The Moluccan diaspora () refers to overseas Indonesians of Moluccan birth or descent living outside Indonesia. The most significant Moluccan diaspora community lives in the Netherlands, where it numbers  70,000 people as of 2018.

Terminology 
In the Netherlands, a number of names are in circulation to refer to its Moluccan community, which do not all technically refer to the same group of people. The most commonly used today is "Moluccan" (), the term for the native, pre-Transmigrasi inhabitants of the Moluccan Islands.

One of the islands in the archipelago is Ambon. The Ambonese people constitute a clear majority of about 90% of Moluccan Dutch and, as a result, members of the Moluccan community are often referred to as "Ambonese" (), especially before 1970. The two terms are not synonymous, however, even though they continue to be used as such by both the Dutch and ethnic Ambonese.

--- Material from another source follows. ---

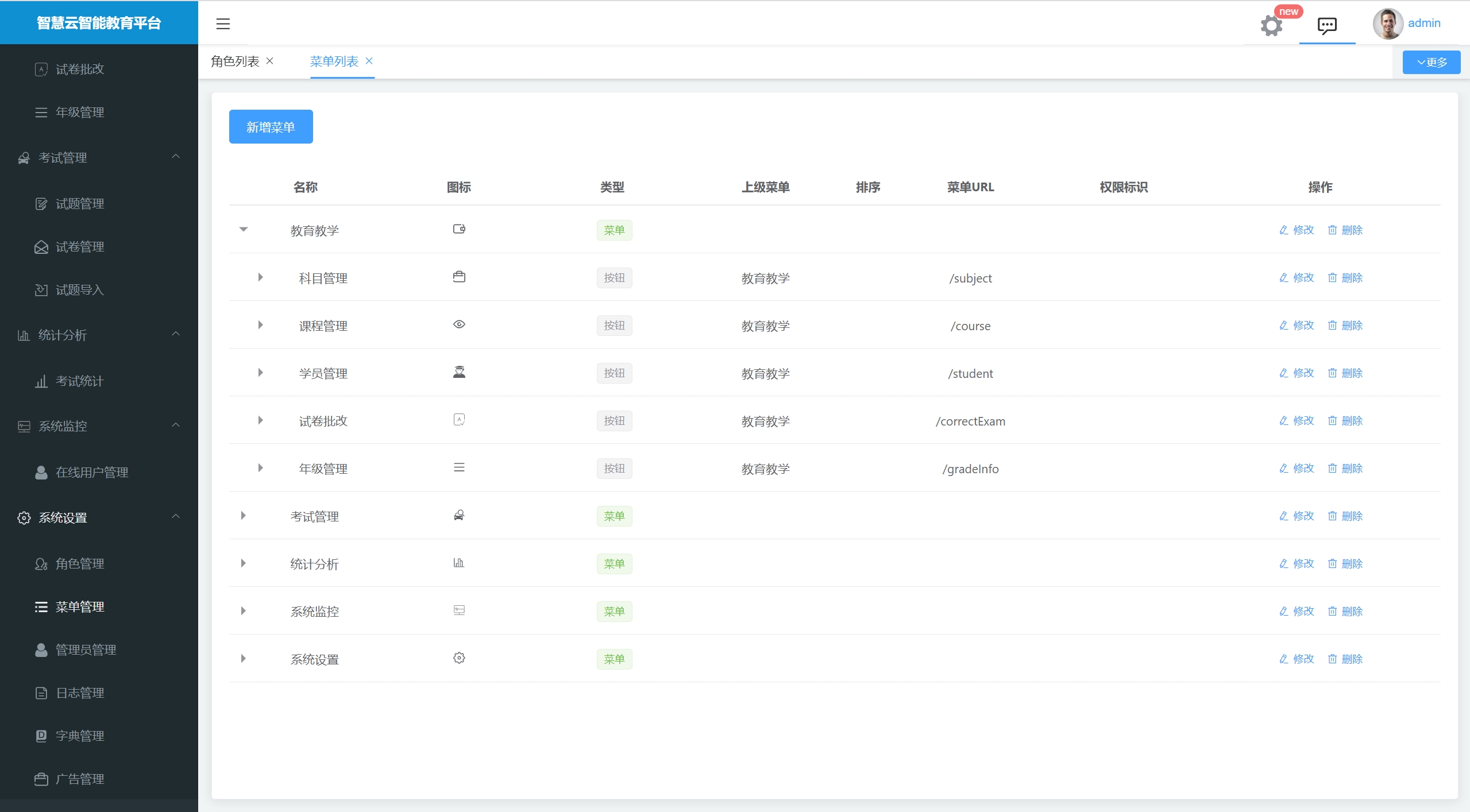
Task: Click the 新增菜单 button
Action: click(x=271, y=127)
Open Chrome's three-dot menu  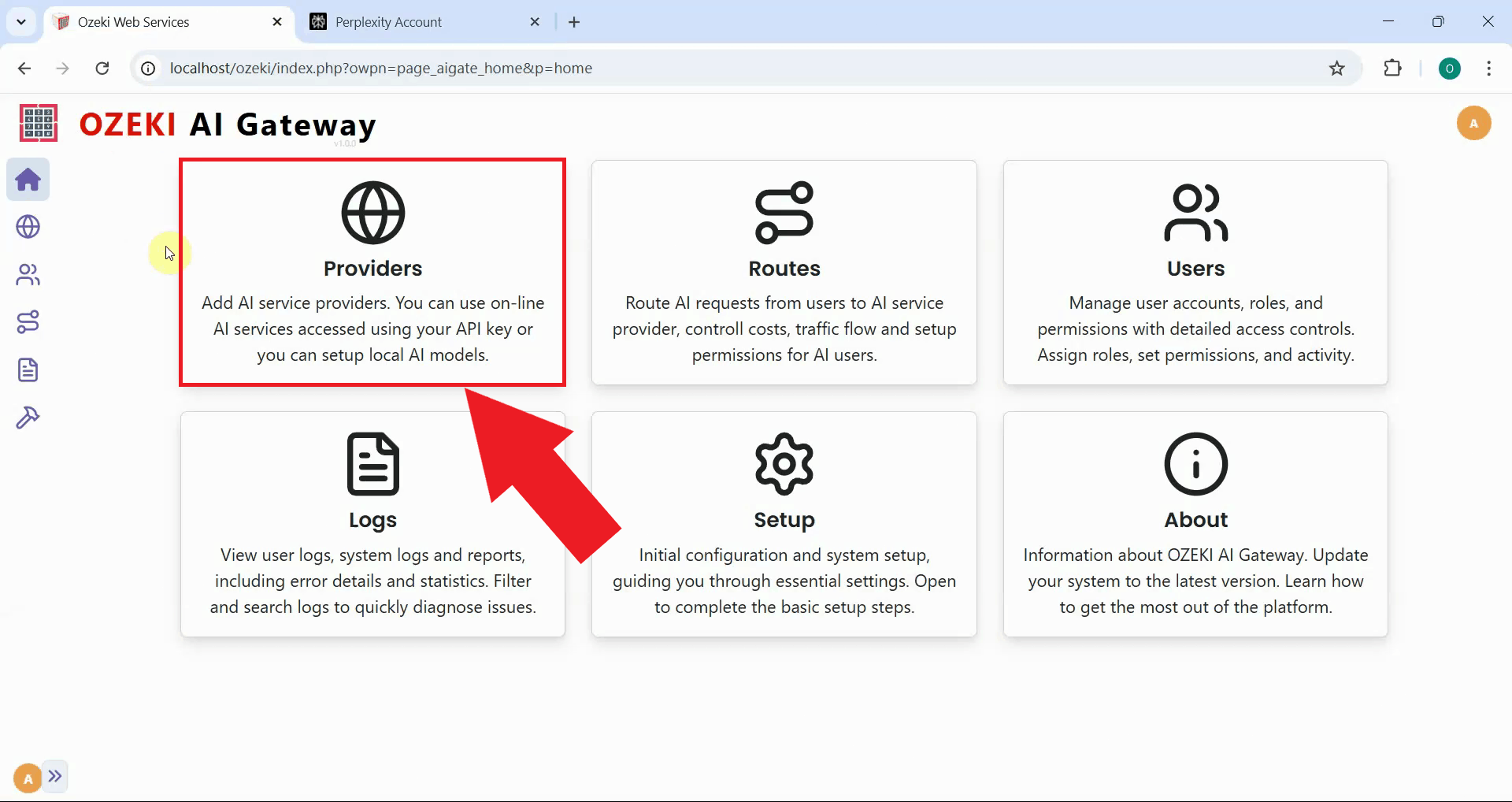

Strictly speaking, "South Moluccan" () refers to a proponent of the unrecognized Republic of the South Moluccas and is mainly used in political contexts in the Netherlands.

History

Netherlands 

Following the Indonesian War of Independence of 1945–1949, the government of the Netherlands transferred sovereignty over the Dutch East Indies to the United States of Indonesia on 27 December 1949. Attempts at disbanding the federal State of East Indonesia by the unitary Republic of Indonesia and Moluccan distrust of the predominantly Islamic Javanese authorities in Jakarta led to the creation of the Republic of the South Moluccas (, RMS) on 25 April 1950. After the Indonesian invasion of Ambon and suppression of Moluccan independence, the Dutch government decided on the evacuation of  12,000 Moluccan soldiers of the former Royal Netherlands East Indies Army and their dependents to the Netherlands, as they were at risk of retribution and had refused discharge from Dutch service in territories controlled by Indonesian authorities. Although the Dutch government had neither supported nor recognized the RMS, its supporters proclaimed a government in exile in the Netherlands on 12 April 1966. As of 2010, its president is the Dutch-born John Wattilete and its leadership is in the hands of second-generation Moluccan Dutch.

Fueled by inaction of Moluccan community leaders and government disinterest for the plight of the diaspora, radicalized Moluccan youths were responsible for a number of terrorist attacks in the Netherlands. These were a foiled attempt to abduct Queen Juliana in the spring of 1975, the Wijster train hijacking and Indonesian consulate hostage crisis of December 1975, the De Punt train hijacking and Bovensmilde school hostage crisis of May 1977, and the Assen province hall hostage crisis of March 1978. Combined, these incidents resulted in the deaths of eight hostages and six attackers, and remain controversial.